The remaining contenders included the AM General upgraded GMV, the General Dynamics Flyer, and the Navistar SOTV. In August 2013, General Dynamics was selected as the winner of the contract, potentially valued at $562 million. The vehicle will replace 1,092 GMVs, with funds to buy the first 101 in FY 2014 at $245,000 per vehicle.

In September 2013, AM General and Navistar filed protests over the decision to award the contract to General Dynamics. In December 2013, the Government Accountability Office (GAO) denied Navistar and AM General's protests. In January 2014, AM General sued the SOCOM in the Court of Federal Claims. In April 2014, the US Federal Claims Court rejected AM General's lawsuit, allowing General Dynamics to resume work and continue with the contract.

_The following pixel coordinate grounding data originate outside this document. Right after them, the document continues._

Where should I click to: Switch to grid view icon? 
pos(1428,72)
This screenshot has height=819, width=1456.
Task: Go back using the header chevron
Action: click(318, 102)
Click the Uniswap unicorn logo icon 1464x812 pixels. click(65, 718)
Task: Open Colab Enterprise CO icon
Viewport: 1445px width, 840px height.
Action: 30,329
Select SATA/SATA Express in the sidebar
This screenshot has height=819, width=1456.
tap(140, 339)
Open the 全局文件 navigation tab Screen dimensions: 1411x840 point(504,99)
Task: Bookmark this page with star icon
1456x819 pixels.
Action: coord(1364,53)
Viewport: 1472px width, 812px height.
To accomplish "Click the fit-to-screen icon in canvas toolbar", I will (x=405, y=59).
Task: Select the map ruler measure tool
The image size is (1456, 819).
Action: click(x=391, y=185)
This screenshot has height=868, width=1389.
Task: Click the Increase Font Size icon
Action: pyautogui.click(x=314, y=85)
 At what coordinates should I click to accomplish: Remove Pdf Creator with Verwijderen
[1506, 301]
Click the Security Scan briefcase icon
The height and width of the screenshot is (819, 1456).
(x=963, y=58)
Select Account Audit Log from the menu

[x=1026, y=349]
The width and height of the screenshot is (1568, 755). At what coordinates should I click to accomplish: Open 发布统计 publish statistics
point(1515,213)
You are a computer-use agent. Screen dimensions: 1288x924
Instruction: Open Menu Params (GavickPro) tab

== M1297 Army Ground Mobility Vehicle ==
The Army is purchasing a limited number of GMVs through SOCOM's GMV 1.1 program as an interim capability. In May 2018, the Army awarded General Dynamics Ordnance and Tactical Systems (GD-OTS) a $33.8 million contract for the production of GMV 1.1s, which have been type classified as the M1297 Army Ground Mobility Vehicle.

==Users==

- United Arab Emirates: Reported to be in service with the UAE military since March 2022 in an APC configuration.